Thanks for the help so far!
May 11, 2012 at 9:08pm
clanmjc (666)
I'm just wondering why would the incremented result only show up till the next usage of the instance. Are you able to explain?


Well, technically it's not, it has been incremented, what you are noticing is the return result. The return result is not the original object, it is the copied object.

Let me show you an incorrect implementation:

1
2
3
4
5
 
Digit operator++(){
   ++(*this); //increment this first... !!!! wrong in the post fix, should have copied first.
   Digit temp(m_nDigit); //Now we copied, but it's already been incremented.
   return temp; //we returned temp, which has the increment copied value.
}


Now if you did something like.
1
2
 
Digit original(1);
Digit value = original++; //value gets initialized with 2, because that is what is returned.


Just by changing when the copy is made, changes the result you see from the returning of the operator call. This incorrect implementation is the exact implementation of the prefix (except that, there is no copy made because it is pointless, what is the copy doing, so we omit it in the prefix implementation like my previous post.)

May 11, 2012 at 9:09pm
vlad from moscow (6539)
It is the meaning of the word "postincrement". So firstly the current state of the object is returned and only after that the object is incremented. If for example to change the order of the statements in the function and to write

1
2
3
4
5
6
7
8
9
10
11
 
Digit Digit::operator++(int)
{
    // Use prefix operator to increment this digit
    ++(*this);             // apply operator
 
    // Create a temporary variable with our current digit
    Digit cResult(m_nDigit);
 
    // return temporary result
    return cResult;       // return saved state
}


then we get the state of the object after the increment. So a question arises how to get the state of the object before its increment? So we use the copy constructor

1
2
 
    // Create a temporary variable with our current digit
    Digit cResult(m_nDigit);


to make a copy of the current state of the object and after that increment the object itself.

1
2
 
    // Use prefix operator to increment this digit
    ++(*this);             // apply operator


Now we are ready to return the state of the object before the increment

1
2
 
    // return temporary result
    return cResult;       // return saved state
Last edited on May 11, 2012 at 9:11pm
May 11, 2012 at 9:49pm
Flurite (138)
@clanmjc and vlad from moscow,

Okay, I see how the value returns its original class first and makes a copy of the operand class (not a exact copy, but a copy of the value). So the return value become the result of the operand?

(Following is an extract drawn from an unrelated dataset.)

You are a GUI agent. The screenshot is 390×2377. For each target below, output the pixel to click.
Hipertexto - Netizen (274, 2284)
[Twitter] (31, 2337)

Even though the return operand becomes the value of the class increment, the class has the new incremented value, and must be seen in the next usage of the class.

Is this correct?
May 11, 2012 at 10:22pm
firedraco (6245)
Pretty much, yeah.
May 11, 2012 at 10:45pm
vlad from moscow (6539)
So the return value become the result of the operand?


The return copy of the original object becomes the result of the operator function. While the object itself gets new state that is its state is changed.

As in the example

1
2
 
int x = 10;
int y = x++;


y gets the copy of the original object x while x itself is changed and its new state will be seen after that statement.

So there is a difference between declaration of the preincrement and postincrement operators.

The preincrement returns reference to the original object

Digit & Digit::operator ++();

while the postincrement operator returns a copy (usually const unnamed object) of the original object before the increment

Digit Digit::operator ++( int );
or

const Digit Digit::operator ++( int );
May 11, 2012 at 11:23pm
Flurite (138)
Thank you very much. I think I understand now!
Topic archived. No new replies allowed.